In an attempt to continue a theme started with last weekend's Tex-a-Thon, I pulled J.G. Patterson's 1972 flick The Body Shop off the shelf.
A grieving mad scientist (also Patterson) and his hunchbacked assistant Gregory (Roy Mehaffy) dismember young women to assemble his perfect mate.
I fully admit I got duped here. Within five minutes of putting this on, I was like, “uh-oh I think I've made a terrible mistake.” I was expecting a low-rent cannibal slasher, but I wasn't even in the right decade. This is a baaaad movie, folks.
The Body Shop aka Doctor Gore was basically what it would look like if Herschell Gordon Lewis had made a Bride of Frankenstein movie. Except worse. Much, much worse. Every facet of this production is Z-grade. I'm not sure if it was my VHS transfer, but it often seemed like the camera was off center (like the DP fell asleep or something) and location sound was definitely an afterthought. I could see people's mouth's moving, but nothing was coming out. Don't worry, I'm sure those incessant voice overs and musical interludes that kept playing over and over will distract from that, right?
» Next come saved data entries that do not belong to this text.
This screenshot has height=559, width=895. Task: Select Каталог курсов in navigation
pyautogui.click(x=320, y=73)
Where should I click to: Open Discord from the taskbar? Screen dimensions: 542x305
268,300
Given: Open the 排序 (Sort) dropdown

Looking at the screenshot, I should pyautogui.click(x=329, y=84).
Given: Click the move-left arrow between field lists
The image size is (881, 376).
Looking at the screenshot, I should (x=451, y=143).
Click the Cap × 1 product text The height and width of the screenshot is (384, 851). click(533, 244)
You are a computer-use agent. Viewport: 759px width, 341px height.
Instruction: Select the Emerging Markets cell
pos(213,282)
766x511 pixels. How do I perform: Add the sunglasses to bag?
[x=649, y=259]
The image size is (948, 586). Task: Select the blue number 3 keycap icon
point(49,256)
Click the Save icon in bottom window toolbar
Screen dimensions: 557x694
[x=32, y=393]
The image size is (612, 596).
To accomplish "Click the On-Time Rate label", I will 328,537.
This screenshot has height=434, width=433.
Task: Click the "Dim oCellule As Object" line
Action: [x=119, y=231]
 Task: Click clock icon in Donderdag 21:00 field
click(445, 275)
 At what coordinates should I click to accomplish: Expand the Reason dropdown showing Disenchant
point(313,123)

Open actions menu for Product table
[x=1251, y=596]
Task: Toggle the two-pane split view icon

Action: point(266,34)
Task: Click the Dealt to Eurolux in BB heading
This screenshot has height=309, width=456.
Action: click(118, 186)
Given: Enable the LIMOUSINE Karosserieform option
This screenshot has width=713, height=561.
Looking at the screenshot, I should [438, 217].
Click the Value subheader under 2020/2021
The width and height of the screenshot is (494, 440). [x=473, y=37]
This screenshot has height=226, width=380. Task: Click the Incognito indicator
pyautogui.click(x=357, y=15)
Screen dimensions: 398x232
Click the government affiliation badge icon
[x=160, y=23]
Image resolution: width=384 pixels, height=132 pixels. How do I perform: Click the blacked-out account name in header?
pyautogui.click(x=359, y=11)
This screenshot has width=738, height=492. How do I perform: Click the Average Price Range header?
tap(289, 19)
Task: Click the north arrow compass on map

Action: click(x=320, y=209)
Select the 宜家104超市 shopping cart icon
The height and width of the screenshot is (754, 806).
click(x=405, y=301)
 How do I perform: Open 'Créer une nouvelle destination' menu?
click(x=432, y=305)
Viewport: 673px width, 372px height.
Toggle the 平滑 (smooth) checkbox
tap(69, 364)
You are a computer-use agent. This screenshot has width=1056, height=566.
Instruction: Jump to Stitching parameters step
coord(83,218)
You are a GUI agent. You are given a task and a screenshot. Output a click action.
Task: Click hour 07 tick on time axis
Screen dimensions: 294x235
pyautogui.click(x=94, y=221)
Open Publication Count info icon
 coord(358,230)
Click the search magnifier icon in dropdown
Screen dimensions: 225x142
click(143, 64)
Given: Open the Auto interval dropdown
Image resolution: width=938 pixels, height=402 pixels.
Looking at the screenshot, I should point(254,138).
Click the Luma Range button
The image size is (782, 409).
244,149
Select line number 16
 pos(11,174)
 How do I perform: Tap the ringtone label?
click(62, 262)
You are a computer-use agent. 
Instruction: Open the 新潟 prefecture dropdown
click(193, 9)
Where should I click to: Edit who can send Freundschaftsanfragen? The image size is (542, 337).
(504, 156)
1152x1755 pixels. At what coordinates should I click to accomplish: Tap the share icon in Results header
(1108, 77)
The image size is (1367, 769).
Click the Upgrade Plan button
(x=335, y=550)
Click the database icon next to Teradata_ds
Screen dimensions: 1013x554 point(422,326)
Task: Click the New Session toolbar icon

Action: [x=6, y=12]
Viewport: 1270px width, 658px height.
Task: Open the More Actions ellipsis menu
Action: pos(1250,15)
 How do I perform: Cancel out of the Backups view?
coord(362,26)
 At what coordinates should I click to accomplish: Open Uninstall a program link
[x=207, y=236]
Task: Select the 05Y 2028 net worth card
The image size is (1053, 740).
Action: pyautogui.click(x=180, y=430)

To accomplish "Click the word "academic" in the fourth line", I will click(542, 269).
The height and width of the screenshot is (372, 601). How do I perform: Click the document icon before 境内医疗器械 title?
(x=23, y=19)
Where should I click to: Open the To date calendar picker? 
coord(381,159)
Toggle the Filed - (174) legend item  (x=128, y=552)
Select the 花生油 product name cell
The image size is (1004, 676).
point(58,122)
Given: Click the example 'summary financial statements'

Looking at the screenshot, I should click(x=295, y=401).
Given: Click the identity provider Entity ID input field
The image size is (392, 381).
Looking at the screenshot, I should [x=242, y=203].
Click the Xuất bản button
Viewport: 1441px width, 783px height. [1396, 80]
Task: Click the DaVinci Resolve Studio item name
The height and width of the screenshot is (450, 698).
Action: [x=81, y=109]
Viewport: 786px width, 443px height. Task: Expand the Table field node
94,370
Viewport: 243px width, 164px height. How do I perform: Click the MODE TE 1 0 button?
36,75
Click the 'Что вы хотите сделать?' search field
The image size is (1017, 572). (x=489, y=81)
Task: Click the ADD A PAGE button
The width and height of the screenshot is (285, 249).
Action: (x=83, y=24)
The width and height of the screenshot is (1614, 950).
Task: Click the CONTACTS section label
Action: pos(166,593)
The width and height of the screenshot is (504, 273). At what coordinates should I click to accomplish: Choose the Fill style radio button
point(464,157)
Looking up Patterson I saw that he had worked on a few of H.G. Lewis' pictures, which makes a lot of sense. He must have been like, “well if H.G can do it, so can I!” No. No you can't buddy. Lewis was a showman and knew what the people wanted. He knew to fill time with badly overacted dialogue, not long drawn out montages of nothing. It looks like they were pretty tight though as evidenced by Lewis' touching introduction for its home video release.
For real though, so much of The Body Shop is filler that it is barely a movie. There's no flow and there were times when I thought I had missed a scene. There's like no exposition as to why a surgeon also happened to be a master hypnotist. Chicks would follow this guy to the slaughter for no other reason than Patterson couldn't think of one.
|Jenny Driggers & J.G. Patterson in The Body Shop.|
Most of this would have been forgivable if it delivered on the gore, but it doesn't. When these repetitive sequences finally came around, they were fairly rudimentary. When you compare this to Lewis' pictures like 2000 Maniacs, Wizard of Gore and Gore Gore Girls (released '64,'70 and '72 respectively) there's really no comparison. The set pieces in those movies were not only better executed, but wildly grotesque and unique.
And all this trouble for a living sex doll? Seems like a lot of work. And I wager that Doctor Gore may have been the first horror baddie with a hand fetish. “Hands on a woman are the most important. Delicate hands bring out the true femininity!”
|I'm a breast man myself.|
The Body Shop is the perfect example of a movie that you would rent by accident at the video store and immediately regret your decision. It's shoddily made, threadbare and mainly just boring. If you're going to fail, at least fail upwards and make it entertaining.